Hirst, Graeme, and Vanessa Wei Feng. 2012. “Changes in Style in Authors with Alzheimer’s Disease.” English Studies 93 (3): 357–370. doi:10.1080/0013838X.2012.668789.
Le, Xuan, Ian Lancashire, Graeme Hirst, and Regina Jokel. 2011. “Longitudinal Detection of Dementia through Lexical and Syntactic Changes in Writing: a Case Study of Three British Novelists.” Literary and Linguistic Computing 26 (4) ( 12–1): 435–461. doi:10.1093/llc/fqr013.
Leerssen, Joep. Remembrance and Imagination : Patterns in the Historical and Literary Representation of Ireland in the Nineteenth Century. Cork: Cork University Press in association with Field Day, 1996.
University of Sheffield
Analysing the natural language in historical sources presents several particular challenges, arising not only from the nature of the documents and the differing forms of language used but also from the varying quality of the digital versions of these documents. These challenges become even more problematic when attempting to extract meaning from large, disparate datasets. This paper will consider these challenges, in relation to three Humanities Research Institute Projects.

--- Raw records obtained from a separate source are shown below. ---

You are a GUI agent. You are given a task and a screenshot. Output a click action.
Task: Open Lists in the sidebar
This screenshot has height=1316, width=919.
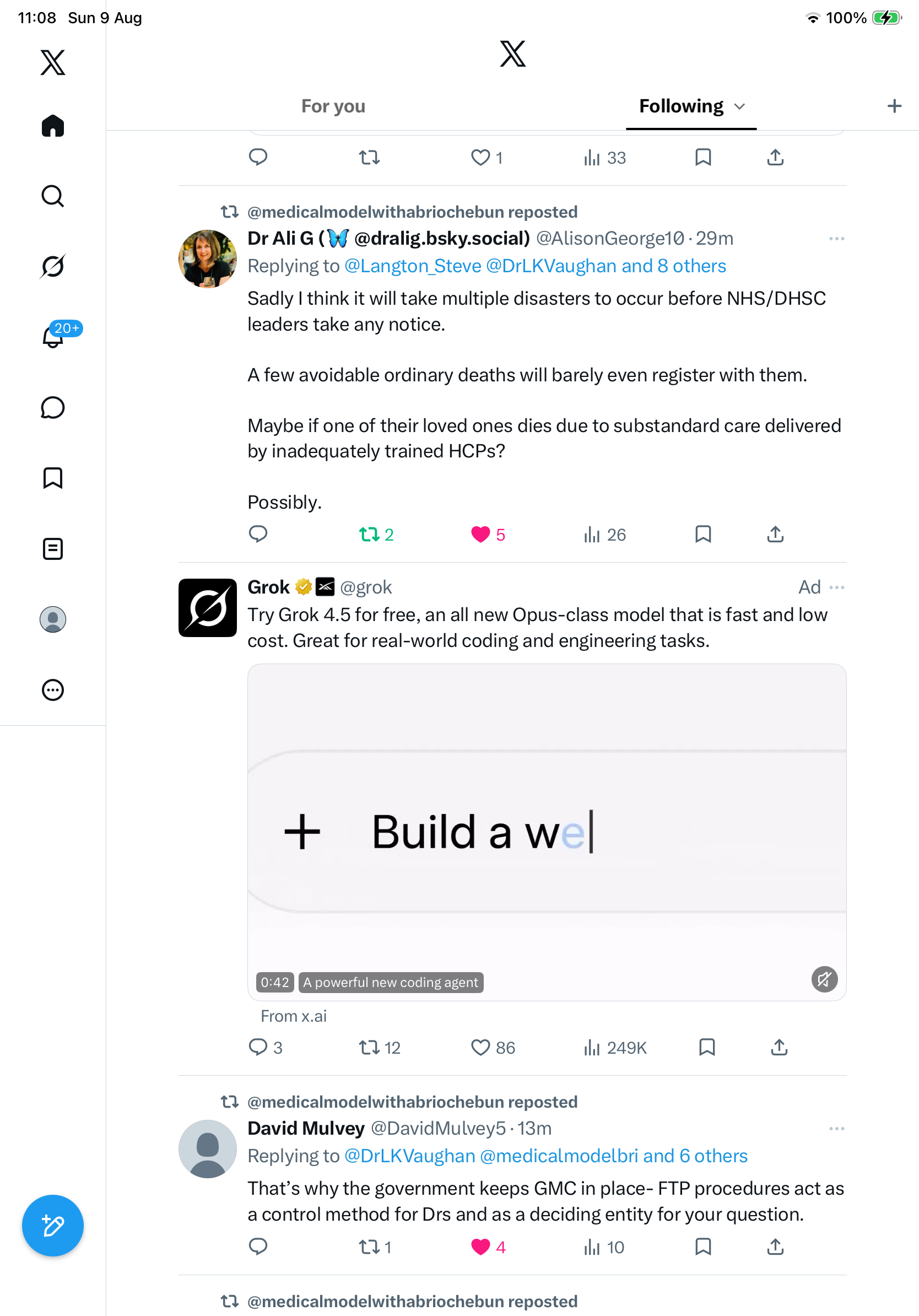[53, 548]
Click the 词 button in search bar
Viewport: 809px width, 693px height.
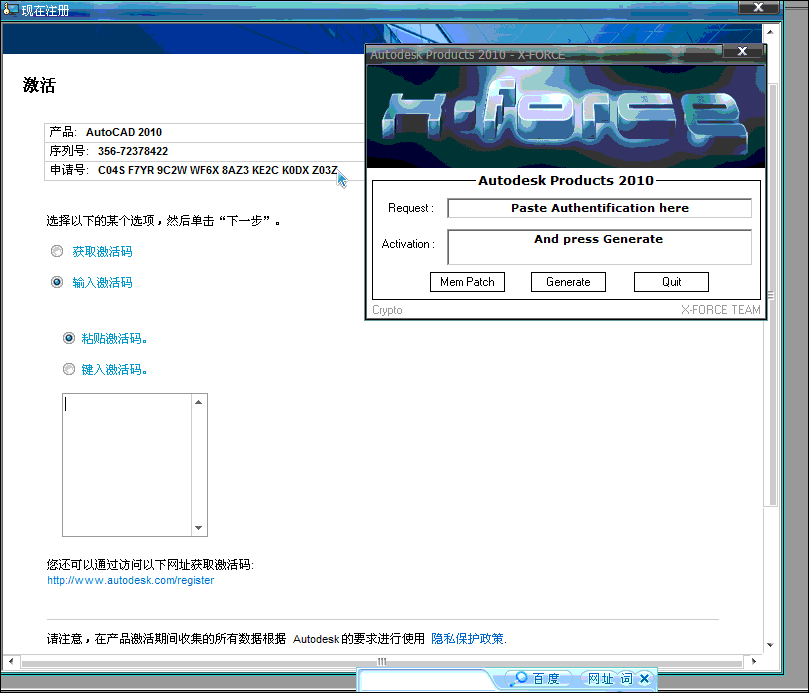coord(626,679)
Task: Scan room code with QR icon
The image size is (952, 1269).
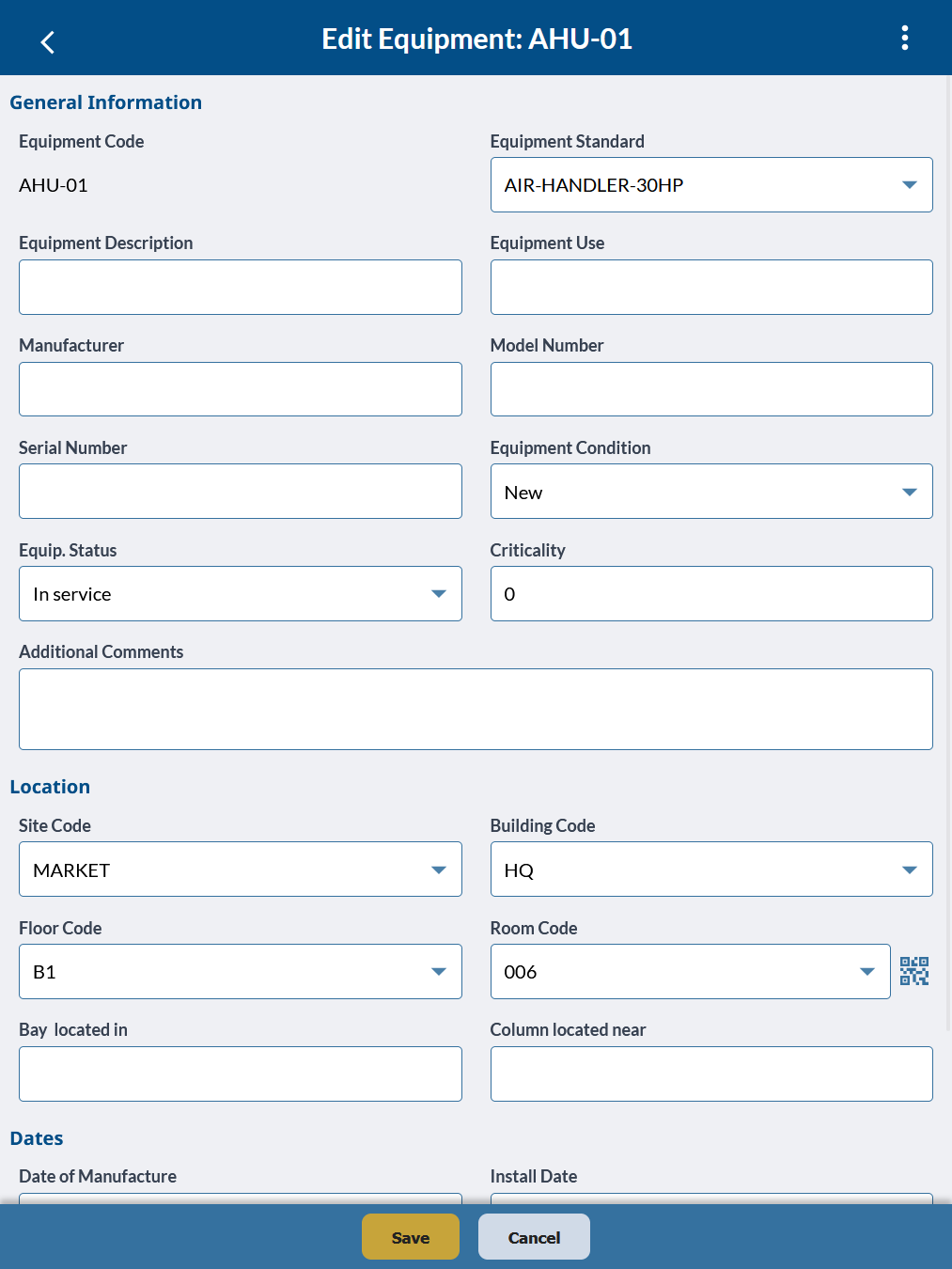Action: click(913, 971)
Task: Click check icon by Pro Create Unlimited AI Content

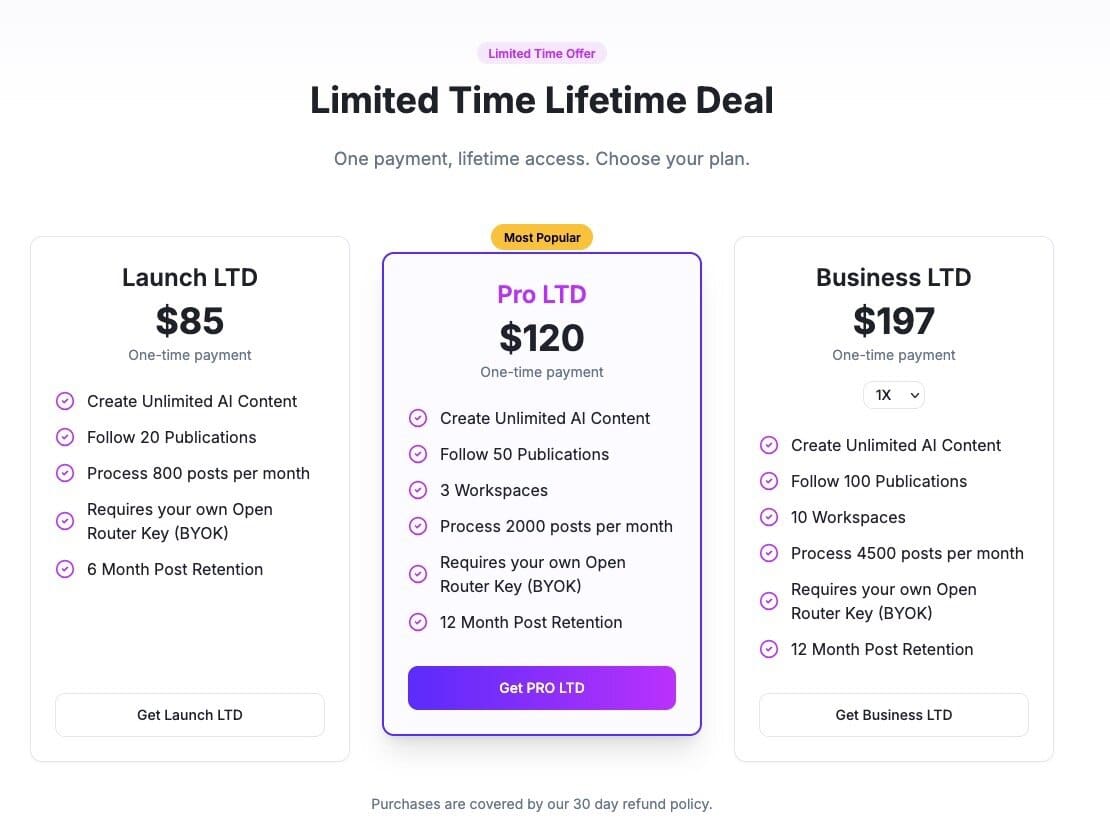Action: pyautogui.click(x=418, y=418)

Connected Histories currently brings together twenty-two digital datasets related to early modern and nineteenth century Britain with a single federated search that allows sophisticated searching of names, places and dates. Manuscripts Online, its sister site, enables users to search twenty online primary resources relating to written and early printed culture in Britain during the period 1000 to 1500. Digital Panopticon is an on-going project that attempts to bring together existing and new genealogical, biometric and criminal justice datasets to explore the impact of the different types of penal punishments, particularly transportation, on the lives of 66,000 people sentenced at The Old Bailey between 1780 and 1875.
This paper will consider the feedback loop inherent in NLP approaches – how our failures not only improve our processing techniques but can also improve our datasets. It will discuss how NLP and associated techniques not only add an interpretative layer to our datasets but can also raise research questions about the assumptions that we make about historical sources.